Making audio from scratch is very cool and surprisingly easy!

Let’s step back a level and ask: what is sound? A physicist would tell you it’s repeated pressure variation in the air – compression and rarefaction – which passes through the medium. If you were to pick a point, and plot the pressure at that point over time –

The problem with this is its continuity. Mathematically and physically, this is a purely continuous behaviour. Computers are really, really bad at dealing with continuity; it’s much easier to sample at some rate. Here, I take a sample every 1 unit of time.

That’s not a particularly accurate representation of the wave. Higher sample rates are more faithful; here, I sample every 0.1 units of time.

Sampling sound becomes vaguely recognisable at a rate of thousands of samples per second. (Given we’re talking about a frequency, let’s use the correct unit: hertz). 8000 Hz is roughly what a telephone call sounds like; CDs sample at 44,100 Hz, DVD video at 48,000 Hz, and most content online uses one of these two common rates.

(Those rates are particularly interesting, because of a strange quirk called the Nyquist frequency: we can only capture waves at half the frequency we sample at; above that, the waves tend to alias and effectively disappear. The human hearing bottoms out somewhere around 20 kHz, so it makes no sense to capture at a higher rate, because the sound reproduced would be practically inaudible. Some hi-fi enthusiasts disagree.)

The rate at which we sample the signal is not the only important part: we also need some resolution. Let’s say we have one sampled bit every second – that is, every time we sample our signal, we only record one bit of information about the signal; here, a signal ≥ 0 gives 1, and a signal < 0 gives 0.

The samples here are almost totally unrecognisable as the original signal! Clearly, we need more bits; how about two?

Clearly, we need more bits; how about four?

Clearly, we need more bits; how about eight?

GIVEN INFORMATION:
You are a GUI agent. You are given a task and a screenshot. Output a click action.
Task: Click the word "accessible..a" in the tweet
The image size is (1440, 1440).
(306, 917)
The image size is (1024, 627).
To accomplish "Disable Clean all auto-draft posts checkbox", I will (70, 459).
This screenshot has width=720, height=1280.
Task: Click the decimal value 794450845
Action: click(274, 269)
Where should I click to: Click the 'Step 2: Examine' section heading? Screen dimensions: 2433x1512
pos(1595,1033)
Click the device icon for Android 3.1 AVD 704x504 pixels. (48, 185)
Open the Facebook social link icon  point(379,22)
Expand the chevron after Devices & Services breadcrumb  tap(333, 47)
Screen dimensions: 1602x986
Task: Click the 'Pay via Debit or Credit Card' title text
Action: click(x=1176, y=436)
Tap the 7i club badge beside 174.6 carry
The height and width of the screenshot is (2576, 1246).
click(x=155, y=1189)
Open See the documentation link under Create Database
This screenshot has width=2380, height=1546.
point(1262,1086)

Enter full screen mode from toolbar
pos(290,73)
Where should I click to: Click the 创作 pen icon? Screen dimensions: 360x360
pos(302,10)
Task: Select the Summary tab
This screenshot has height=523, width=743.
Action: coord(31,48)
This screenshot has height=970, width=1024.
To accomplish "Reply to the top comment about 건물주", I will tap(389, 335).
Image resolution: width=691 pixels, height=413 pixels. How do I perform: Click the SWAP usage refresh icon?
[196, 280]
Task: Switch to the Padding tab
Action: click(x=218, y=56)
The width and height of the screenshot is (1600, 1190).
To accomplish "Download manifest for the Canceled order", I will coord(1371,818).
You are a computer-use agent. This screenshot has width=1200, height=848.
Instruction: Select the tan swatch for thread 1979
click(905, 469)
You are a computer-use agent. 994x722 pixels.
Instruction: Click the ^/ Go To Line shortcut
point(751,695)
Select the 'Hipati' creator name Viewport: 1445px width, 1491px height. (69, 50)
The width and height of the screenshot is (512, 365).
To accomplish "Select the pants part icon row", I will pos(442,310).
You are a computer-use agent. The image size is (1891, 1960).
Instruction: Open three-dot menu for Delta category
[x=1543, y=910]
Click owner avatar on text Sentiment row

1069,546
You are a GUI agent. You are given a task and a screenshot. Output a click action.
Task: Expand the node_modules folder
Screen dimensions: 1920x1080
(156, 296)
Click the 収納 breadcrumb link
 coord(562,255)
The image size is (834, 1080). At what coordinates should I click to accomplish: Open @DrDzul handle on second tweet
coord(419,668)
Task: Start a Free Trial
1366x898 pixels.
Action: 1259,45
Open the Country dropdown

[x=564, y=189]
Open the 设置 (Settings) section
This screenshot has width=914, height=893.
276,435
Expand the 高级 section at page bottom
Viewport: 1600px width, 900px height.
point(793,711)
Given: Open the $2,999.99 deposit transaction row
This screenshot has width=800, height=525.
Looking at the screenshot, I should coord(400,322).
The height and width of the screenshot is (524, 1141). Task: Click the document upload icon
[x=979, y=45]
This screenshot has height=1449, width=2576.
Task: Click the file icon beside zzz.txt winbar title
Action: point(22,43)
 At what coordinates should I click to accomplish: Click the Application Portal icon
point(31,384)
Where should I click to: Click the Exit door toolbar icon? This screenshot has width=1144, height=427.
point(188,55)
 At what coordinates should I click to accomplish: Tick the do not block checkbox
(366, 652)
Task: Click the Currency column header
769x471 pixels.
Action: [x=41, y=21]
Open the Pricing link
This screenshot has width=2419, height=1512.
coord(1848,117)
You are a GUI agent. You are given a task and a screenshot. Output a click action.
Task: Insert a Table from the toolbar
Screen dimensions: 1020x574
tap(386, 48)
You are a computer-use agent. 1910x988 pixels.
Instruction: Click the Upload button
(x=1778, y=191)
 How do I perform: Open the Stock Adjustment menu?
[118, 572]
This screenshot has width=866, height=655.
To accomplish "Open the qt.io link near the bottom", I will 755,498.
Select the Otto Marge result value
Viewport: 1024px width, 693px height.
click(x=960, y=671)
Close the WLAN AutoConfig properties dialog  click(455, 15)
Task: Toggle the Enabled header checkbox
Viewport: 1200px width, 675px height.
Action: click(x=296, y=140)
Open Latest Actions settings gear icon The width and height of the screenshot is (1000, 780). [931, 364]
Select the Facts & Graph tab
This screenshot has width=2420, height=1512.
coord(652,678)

THINGS TO DO:
**a)** Put the entries from the line containing "The width and height of the screenshot is (512, 365)." through the line containing "[x=564, y=189]", inclusive, into a Markdown table with the columns Row and Line, numbering each row and leaving out blank lines.
**b)** Continue the explanation of how sound is sampled, starting right after its last sentence.

RESPONSES PER TASK:
**a)**
| Row | Line |
|---|---|
| 1 | The width and height of the screenshot is (512, 365). |
| 2 | To accomplish "Select the pants part icon row", I will pos(442,310). |
| 3 | You are a computer-use agent. The image size is (1891, 1960). |
| 4 | Instruction: Open three-dot menu for Delta category |
| 5 | [x=1543, y=910] |
| 6 | Click owner avatar on text Sentiment row |
| 7 | 1069,546 |
| 8 | You are a GUI agent. You are given a task and a screenshot. Output a click action. |
| 9 | Task: Expand the node_modules folder |
| 10 | Screen dimensions: 1920x1080 |
| 11 | (156, 296) |
| 12 | Click the 収納 breadcrumb link |
| 13 |  coord(562,255) |
| 14 | The image size is (834, 1080). At what coordinates should I click to accomplish: Open @DrDzul handle on second tweet |
| 15 | coord(419,668) |
| 16 | Task: Start a Free Trial |
| 17 | 1366x898 pixels. |
| 18 | Action: 1259,45 |
| 19 | Open the Country dropdown |
| 20 | [x=564, y=189] |

**b)**
By capturing more information at each sample, we can more accurately represent the signal. Common sample resolutions for audio are 8-bit, 16-bit, and 24-bit.

These samples can be collected with an analogue-digital converter, or ADC – a device that turns an electrical signal into a bit-stream. The opposite device, a digital-analogue converter, or DAC, also exists; it turns a bitstream into a signal, often by wiggling its output level in a certain way. (I would consider both of these devices to be sufficiently advanced technology that we can treat as a magical black box; I’m not an electrical engineer.)

We now have all the information we need: we have a stream of samples at a particular rate, each sample carrying an amount of information, and given that stream, rate, and resolution, we can reproduce that signal.

For our purposes, we’ll run at 8000 Hz, at 8 bits. On my (Linux) computer, I can take such a bitstream and play it back directly, using a command called `play` (a part of SoX, the Sound eXchange tools).

We need to tell `play` about our input format, which means it needs several command-line arguments: `-r|--rate` sets the sample rate, `-b|--bits` sets the sample resolution, `-t|--type` sets the sample stream type, `-e|--encoding` sets the encoding of each sample, and `-L|--endian little` specifies that samples are little-endian. (Most music file formats pack all this information into their file header, so you don’t have to specify how to set up a DAC every time you want to listen.)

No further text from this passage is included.